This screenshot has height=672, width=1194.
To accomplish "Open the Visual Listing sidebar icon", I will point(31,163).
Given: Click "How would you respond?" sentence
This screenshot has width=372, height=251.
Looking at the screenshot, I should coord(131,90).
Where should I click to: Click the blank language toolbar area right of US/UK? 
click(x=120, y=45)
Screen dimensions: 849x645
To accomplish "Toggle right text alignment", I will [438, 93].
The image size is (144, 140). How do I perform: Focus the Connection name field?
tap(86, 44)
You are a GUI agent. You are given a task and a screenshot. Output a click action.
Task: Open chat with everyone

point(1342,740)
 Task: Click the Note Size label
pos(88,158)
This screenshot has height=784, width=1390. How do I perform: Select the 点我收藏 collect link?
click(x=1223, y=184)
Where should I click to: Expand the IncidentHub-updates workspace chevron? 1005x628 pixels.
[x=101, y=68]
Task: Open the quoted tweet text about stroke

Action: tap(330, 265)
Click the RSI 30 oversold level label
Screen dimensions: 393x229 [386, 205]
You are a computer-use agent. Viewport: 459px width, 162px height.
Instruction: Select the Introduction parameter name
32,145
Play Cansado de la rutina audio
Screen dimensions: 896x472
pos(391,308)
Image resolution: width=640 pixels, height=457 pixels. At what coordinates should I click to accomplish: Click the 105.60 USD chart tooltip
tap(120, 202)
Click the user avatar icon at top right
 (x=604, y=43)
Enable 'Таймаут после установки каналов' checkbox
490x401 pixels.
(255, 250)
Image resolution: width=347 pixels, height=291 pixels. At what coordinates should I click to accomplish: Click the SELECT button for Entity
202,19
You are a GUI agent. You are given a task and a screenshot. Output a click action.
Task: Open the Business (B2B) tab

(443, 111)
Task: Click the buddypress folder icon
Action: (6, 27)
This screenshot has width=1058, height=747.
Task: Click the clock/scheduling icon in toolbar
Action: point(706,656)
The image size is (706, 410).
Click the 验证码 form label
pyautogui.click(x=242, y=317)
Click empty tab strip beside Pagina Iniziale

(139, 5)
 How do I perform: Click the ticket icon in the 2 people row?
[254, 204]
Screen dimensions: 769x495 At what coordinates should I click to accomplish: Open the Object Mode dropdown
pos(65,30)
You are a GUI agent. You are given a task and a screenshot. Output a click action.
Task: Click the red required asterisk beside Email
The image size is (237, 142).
▬▬▬
◆ PROBLEM DESCRIPTION ◆
The entries are to be transcribed exactly, each line in full.

◆ RESPONSE BELOW ◆
This screenshot has height=672, width=1194.
To accomplish "Open the Visual Listing sidebar icon", I will point(31,163).
Given: Click "How would you respond?" sentence
This screenshot has width=372, height=251.
Looking at the screenshot, I should coord(131,90).
Where should I click to: Click the blank language toolbar area right of US/UK? 
click(x=120, y=45)
Screen dimensions: 849x645
To accomplish "Toggle right text alignment", I will [438, 93].
The image size is (144, 140). How do I perform: Focus the Connection name field?
tap(86, 44)
You are a GUI agent. You are given a task and a screenshot. Output a click action.
Task: Open chat with everyone

point(1342,740)
 Task: Click the Note Size label
pos(88,158)
This screenshot has height=784, width=1390. How do I perform: Select the 点我收藏 collect link?
click(x=1223, y=184)
Where should I click to: Expand the IncidentHub-updates workspace chevron? 1005x628 pixels.
[x=101, y=68]
Task: Open the quoted tweet text about stroke

Action: tap(330, 265)
Click the RSI 30 oversold level label
Screen dimensions: 393x229 [386, 205]
You are a computer-use agent. Viewport: 459px width, 162px height.
Instruction: Select the Introduction parameter name
32,145
Play Cansado de la rutina audio
Screen dimensions: 896x472
pos(391,308)
Image resolution: width=640 pixels, height=457 pixels. At what coordinates should I click to accomplish: Click the 105.60 USD chart tooltip
tap(120, 202)
Click the user avatar icon at top right
 (x=604, y=43)
Enable 'Таймаут после установки каналов' checkbox
490x401 pixels.
(255, 250)
Image resolution: width=347 pixels, height=291 pixels. At what coordinates should I click to accomplish: Click the SELECT button for Entity
202,19
You are a GUI agent. You are given a task and a screenshot. Output a click action.
Task: Open the Business (B2B) tab

(443, 111)
Task: Click the buddypress folder icon
Action: (6, 27)
This screenshot has width=1058, height=747.
Task: Click the clock/scheduling icon in toolbar
Action: point(706,656)
The image size is (706, 410).
Click the 验证码 form label
pyautogui.click(x=242, y=317)
Click empty tab strip beside Pagina Iniziale

(139, 5)
 How do I perform: Click the ticket icon in the 2 people row?
[254, 204]
Screen dimensions: 769x495 At what coordinates should I click to accomplish: Open the Object Mode dropdown
pos(65,30)
You are a GUI agent. You are given a task and a screenshot. Output a click action.
Task: Click the red required asterisk beside Email
The image size is (237, 142).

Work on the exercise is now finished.